Nell’ambito degli incontri realizzati dal laboratorio “Redazione Web” con i professionisti della comunicazione, giovedi 17 marzo è intervenuto Luca Zanelli, membro dello staff “Rete Civica Iperbole” del Comune di Bologna, per approfondire il tema “La comunicazione pubblica al tempo dei social network”.

Nella prima parte dell’incontro sono stati analizzati dati che hanno consentito di valutare quello che è lo stato dell’arte dei social network e dell’uso che ne fanno le pubbliche amministrazioni. Secondo i dati forniti dal Censis, ormai tra le principali fonti di informazione è possibile annoverare anche i social network, che spesso si sostituiscono ai più tradizionali mezzi di comunicazione quali giornali e tv, ma anche agli strumenti più innovativi come internet e i motori di ricerca. Infatti i dati confermano che il 71,1 % dei giovani si informa tramite Facebook.

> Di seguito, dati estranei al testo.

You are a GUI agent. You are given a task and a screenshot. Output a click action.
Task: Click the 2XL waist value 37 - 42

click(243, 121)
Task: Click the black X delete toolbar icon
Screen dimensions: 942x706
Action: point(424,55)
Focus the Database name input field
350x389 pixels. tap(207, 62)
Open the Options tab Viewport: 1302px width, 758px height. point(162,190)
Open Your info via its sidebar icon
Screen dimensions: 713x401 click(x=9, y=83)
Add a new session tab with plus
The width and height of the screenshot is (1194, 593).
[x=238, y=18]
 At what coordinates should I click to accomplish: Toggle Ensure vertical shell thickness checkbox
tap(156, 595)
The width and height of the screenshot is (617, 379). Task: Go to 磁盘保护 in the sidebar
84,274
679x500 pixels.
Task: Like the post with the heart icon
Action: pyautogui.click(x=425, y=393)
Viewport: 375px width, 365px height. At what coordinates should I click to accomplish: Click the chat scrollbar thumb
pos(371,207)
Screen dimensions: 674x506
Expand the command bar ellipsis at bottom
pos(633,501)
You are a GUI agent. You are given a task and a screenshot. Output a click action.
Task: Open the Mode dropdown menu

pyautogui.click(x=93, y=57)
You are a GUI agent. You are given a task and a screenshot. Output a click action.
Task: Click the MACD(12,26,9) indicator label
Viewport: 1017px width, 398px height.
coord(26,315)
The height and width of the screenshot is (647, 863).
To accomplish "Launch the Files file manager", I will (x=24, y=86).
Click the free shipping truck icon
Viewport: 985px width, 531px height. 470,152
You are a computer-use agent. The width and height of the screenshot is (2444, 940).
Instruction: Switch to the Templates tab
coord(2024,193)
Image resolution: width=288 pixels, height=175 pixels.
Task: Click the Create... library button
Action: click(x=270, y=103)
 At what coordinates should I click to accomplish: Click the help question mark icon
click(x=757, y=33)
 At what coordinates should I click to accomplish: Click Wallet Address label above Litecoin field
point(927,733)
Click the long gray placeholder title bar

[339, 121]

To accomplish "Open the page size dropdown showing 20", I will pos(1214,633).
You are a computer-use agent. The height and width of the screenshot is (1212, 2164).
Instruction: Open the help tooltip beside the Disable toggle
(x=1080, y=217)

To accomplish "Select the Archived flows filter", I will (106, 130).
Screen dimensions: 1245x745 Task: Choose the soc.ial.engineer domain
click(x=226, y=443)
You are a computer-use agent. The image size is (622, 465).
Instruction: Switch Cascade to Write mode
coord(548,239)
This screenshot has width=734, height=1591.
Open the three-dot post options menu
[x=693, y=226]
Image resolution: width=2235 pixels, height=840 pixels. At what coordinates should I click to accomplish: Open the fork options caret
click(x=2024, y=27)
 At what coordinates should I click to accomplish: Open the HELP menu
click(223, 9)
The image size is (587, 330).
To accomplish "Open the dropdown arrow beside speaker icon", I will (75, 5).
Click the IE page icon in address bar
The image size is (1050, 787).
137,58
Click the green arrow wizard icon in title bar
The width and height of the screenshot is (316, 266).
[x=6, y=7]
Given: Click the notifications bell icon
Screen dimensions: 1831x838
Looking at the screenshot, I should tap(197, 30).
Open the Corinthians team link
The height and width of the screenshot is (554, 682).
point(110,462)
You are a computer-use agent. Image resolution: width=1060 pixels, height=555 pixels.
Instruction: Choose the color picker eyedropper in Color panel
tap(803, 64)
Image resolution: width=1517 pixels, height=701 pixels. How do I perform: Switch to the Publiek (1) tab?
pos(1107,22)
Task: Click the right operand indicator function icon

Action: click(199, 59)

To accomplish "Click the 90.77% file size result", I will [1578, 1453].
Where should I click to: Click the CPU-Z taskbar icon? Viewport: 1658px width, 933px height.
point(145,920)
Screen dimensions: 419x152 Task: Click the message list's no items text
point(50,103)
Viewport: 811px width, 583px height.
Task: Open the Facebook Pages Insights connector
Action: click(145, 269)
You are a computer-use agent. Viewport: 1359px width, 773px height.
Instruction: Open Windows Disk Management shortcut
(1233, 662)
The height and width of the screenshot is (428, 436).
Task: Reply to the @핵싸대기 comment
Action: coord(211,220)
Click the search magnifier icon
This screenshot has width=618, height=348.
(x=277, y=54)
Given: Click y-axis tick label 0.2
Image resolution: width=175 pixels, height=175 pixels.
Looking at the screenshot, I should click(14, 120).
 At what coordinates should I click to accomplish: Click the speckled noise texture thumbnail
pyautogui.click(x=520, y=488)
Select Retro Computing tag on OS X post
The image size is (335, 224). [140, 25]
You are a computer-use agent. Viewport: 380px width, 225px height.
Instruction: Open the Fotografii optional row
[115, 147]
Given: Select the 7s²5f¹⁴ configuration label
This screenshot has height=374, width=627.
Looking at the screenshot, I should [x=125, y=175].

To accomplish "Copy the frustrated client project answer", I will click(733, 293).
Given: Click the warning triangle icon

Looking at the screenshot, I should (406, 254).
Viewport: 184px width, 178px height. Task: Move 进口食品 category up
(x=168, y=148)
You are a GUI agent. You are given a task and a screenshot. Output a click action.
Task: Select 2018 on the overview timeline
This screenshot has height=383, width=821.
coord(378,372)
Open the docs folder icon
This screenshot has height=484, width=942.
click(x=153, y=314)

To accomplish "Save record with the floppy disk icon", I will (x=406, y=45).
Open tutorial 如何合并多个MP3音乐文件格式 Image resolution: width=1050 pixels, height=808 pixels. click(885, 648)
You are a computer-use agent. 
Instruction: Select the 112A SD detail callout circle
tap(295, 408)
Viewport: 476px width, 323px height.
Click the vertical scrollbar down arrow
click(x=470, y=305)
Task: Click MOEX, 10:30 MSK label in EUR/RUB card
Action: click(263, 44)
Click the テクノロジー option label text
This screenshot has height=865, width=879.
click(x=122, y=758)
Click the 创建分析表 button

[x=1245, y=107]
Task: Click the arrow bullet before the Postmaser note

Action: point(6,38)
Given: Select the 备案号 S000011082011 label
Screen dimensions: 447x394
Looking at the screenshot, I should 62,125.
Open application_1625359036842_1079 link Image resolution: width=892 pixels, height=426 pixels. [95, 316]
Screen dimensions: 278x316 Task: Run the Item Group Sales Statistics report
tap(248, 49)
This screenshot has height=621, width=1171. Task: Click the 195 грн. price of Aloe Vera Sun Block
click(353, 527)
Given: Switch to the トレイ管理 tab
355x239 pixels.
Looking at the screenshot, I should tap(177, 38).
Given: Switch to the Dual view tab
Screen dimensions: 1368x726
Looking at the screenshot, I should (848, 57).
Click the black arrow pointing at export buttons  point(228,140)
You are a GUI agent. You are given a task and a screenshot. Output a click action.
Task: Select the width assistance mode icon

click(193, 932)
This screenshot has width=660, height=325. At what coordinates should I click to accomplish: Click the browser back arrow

Proprio nel 2015, il social network fondato da Mark Zuckerberg ha fatto registrare in Italia 25 milioni di utenti attivi che prevalentemente accedono a Facebook tramite dispositivi mobili. Entrando maggiormente nello specifico, notiamo che la composizione demografica degli utenti di Facebook in Italia vede una prevalenza dei 36-45enni (pari al 21,7%) e dei 19-24enni (17,14 % in calo) anche se sono cresciuti tra gli iscritti le fasce d’età dei 46-55enni (+ 24%) e degli ultra 55enni (+27%). C’è quindi stato un calo nel 2015 dell’uso di Facebook tra gli utenti giovani che attualmente utilizzano maggiormente applicazioni come Whatsapp e social network come Instagram. Proprio quest’ultimo può contare ormai su 4 milioni di utenti attivi che lo utilizzano per la grande centralità attribuita alle immagini e alle foto e per la possibilità di condivisione pubblica di propri momenti di vita.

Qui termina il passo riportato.